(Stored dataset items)
============================================================

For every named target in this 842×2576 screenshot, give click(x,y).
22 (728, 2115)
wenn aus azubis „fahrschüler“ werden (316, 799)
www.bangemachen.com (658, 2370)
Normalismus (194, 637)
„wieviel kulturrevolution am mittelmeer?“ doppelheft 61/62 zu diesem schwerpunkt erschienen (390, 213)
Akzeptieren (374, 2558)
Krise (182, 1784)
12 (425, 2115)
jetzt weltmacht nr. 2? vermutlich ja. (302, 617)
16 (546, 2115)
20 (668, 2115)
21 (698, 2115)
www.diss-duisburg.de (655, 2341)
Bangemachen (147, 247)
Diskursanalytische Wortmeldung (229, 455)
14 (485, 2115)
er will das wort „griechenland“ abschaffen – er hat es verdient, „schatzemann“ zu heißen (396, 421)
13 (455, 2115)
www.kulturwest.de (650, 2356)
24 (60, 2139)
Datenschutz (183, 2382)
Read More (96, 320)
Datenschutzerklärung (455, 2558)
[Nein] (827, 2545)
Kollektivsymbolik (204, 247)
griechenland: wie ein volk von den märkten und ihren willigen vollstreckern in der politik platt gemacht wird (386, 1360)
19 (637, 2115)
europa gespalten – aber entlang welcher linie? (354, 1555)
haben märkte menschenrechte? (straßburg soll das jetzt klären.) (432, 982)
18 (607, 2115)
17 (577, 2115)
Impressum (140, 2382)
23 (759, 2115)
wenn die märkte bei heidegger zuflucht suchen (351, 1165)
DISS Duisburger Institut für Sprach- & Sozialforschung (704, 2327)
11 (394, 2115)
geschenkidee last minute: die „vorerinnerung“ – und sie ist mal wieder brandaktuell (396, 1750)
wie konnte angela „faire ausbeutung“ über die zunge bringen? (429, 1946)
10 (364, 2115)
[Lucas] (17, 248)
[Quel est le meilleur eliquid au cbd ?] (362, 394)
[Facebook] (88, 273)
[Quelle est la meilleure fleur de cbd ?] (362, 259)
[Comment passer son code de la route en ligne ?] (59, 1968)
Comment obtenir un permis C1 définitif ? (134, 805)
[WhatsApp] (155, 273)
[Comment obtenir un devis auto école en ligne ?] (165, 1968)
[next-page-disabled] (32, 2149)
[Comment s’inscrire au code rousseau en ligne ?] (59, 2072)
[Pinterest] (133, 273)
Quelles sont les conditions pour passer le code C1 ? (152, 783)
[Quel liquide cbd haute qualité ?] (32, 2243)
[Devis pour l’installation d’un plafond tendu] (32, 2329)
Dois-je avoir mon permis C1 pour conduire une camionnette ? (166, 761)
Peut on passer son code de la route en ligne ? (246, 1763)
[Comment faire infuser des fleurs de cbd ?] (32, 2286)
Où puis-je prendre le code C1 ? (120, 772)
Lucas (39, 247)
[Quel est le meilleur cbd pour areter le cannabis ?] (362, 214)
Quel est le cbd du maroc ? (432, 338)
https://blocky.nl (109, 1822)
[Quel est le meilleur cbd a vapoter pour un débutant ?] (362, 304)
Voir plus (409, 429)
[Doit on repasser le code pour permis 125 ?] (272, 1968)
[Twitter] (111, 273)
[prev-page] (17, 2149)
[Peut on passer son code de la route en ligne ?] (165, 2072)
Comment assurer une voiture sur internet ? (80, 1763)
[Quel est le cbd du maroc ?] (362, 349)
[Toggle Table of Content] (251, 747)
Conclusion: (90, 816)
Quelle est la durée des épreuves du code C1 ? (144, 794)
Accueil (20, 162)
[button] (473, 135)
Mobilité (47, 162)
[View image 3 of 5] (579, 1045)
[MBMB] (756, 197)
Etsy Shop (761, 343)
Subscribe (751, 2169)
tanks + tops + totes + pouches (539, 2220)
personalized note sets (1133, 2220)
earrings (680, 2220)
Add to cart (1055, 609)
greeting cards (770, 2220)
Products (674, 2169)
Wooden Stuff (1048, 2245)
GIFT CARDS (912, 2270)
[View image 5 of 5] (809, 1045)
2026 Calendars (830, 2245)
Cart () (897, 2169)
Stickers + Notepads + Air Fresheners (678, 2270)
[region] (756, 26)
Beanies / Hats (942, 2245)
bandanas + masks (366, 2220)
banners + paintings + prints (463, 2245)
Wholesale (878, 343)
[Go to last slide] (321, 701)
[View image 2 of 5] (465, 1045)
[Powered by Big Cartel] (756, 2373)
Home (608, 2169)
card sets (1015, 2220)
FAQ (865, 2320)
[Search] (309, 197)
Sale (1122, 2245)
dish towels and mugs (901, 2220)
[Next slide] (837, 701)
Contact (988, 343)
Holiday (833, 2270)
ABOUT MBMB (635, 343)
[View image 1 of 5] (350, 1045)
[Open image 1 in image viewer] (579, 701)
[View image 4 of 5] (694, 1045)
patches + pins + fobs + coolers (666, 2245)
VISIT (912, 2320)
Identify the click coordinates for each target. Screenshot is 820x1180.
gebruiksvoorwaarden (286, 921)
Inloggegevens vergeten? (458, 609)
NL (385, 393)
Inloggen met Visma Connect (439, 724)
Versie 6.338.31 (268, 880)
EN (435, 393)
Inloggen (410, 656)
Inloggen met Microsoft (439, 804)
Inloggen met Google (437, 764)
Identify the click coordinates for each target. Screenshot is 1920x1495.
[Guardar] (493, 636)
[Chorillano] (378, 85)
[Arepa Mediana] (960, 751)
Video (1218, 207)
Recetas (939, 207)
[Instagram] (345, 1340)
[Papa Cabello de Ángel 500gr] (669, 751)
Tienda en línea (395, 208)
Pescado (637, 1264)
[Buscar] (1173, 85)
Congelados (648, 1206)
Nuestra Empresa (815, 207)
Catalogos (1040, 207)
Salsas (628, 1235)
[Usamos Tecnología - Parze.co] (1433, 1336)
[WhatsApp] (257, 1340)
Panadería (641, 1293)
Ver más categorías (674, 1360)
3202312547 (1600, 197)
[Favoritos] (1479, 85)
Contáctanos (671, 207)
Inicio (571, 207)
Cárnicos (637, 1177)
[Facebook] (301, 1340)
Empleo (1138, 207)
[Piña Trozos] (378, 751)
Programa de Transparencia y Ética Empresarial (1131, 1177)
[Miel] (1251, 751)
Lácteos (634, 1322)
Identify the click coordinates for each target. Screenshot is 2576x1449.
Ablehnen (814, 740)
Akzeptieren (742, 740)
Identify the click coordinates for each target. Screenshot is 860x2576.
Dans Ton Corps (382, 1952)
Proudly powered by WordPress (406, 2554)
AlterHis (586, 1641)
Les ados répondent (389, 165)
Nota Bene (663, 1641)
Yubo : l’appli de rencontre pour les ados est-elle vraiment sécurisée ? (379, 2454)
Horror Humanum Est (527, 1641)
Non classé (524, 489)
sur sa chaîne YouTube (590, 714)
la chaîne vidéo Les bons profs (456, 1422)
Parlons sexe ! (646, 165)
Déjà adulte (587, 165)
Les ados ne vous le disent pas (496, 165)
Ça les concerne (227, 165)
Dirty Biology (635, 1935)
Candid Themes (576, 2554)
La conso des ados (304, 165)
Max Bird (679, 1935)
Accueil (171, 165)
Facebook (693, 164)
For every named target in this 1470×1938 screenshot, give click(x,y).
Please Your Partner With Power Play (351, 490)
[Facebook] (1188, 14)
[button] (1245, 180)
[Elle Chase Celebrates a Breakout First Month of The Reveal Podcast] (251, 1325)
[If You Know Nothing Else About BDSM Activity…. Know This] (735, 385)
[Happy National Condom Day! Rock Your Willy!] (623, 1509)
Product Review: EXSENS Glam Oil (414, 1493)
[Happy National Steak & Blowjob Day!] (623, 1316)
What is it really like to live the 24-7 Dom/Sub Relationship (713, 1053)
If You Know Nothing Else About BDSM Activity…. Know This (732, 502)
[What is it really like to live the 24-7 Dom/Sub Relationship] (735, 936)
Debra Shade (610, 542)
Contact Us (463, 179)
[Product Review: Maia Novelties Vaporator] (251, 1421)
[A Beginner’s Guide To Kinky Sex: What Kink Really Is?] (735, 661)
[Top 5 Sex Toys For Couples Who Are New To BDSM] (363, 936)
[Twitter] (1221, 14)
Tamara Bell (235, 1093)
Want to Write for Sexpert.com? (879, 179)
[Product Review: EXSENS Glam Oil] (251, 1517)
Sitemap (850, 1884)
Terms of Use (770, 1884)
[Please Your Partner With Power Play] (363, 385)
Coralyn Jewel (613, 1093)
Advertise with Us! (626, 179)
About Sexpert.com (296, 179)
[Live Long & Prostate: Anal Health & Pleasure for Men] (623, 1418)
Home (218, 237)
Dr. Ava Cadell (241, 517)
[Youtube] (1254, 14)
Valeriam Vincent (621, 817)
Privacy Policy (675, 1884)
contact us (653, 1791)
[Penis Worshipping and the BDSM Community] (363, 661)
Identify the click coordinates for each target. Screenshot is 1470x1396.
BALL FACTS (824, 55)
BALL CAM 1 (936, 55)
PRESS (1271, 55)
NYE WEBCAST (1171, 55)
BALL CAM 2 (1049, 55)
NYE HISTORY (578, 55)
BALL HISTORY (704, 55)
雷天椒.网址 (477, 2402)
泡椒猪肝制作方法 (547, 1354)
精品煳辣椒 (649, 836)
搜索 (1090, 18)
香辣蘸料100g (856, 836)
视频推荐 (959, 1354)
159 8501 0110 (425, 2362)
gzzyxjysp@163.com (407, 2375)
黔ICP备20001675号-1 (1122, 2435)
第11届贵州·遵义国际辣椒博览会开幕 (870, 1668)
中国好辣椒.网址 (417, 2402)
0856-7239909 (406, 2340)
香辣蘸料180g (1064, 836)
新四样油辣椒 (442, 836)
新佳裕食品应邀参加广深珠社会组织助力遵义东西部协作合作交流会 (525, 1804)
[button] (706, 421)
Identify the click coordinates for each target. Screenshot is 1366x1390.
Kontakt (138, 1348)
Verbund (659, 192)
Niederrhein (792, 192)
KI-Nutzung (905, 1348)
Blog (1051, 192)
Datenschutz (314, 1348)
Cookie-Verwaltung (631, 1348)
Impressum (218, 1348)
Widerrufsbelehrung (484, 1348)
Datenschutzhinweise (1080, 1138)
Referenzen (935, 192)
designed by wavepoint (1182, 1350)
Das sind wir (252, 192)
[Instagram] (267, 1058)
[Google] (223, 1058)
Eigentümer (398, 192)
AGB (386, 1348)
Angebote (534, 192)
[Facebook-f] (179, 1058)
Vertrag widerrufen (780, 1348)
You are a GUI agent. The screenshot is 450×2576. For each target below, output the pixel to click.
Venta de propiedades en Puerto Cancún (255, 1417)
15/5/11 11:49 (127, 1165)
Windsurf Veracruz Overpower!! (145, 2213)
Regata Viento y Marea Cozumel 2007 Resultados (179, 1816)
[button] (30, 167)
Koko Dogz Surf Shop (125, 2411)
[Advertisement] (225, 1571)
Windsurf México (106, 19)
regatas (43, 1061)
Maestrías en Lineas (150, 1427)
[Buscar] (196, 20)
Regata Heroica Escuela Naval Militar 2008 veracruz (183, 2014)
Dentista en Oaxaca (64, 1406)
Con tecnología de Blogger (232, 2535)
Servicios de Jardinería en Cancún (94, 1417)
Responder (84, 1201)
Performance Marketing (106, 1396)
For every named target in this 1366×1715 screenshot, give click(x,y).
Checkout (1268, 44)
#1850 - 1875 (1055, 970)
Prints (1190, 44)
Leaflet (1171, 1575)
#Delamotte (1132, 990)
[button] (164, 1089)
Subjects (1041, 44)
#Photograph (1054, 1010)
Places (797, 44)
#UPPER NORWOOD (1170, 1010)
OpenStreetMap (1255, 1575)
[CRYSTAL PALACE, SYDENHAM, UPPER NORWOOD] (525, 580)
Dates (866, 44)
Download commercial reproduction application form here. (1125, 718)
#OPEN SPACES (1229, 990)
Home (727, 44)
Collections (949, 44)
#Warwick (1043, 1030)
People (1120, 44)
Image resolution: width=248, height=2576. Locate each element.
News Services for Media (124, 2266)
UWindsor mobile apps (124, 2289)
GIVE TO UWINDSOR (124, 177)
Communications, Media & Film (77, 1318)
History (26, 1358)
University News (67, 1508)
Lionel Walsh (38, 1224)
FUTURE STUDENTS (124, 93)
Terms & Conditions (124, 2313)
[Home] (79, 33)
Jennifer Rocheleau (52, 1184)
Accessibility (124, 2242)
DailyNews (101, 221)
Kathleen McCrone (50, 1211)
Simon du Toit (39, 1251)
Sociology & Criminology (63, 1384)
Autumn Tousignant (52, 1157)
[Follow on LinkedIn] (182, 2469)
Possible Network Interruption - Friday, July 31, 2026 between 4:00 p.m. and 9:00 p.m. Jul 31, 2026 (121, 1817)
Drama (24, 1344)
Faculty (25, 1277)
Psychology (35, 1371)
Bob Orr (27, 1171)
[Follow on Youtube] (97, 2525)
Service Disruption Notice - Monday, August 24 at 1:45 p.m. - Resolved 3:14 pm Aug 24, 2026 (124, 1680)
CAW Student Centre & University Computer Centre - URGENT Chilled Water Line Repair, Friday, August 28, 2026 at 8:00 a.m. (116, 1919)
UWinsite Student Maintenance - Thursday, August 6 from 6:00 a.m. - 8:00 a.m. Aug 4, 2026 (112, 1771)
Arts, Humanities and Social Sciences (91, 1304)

============================================================

— PROBLEM DESCRIPTION —
Search the entries for the word "wenn" and gather every line where it appears.

— FINISHED EXERCISE —
wenn aus azubis „fahrschüler“ werden (316, 799)
wenn die märkte bei heidegger zuflucht suchen (351, 1165)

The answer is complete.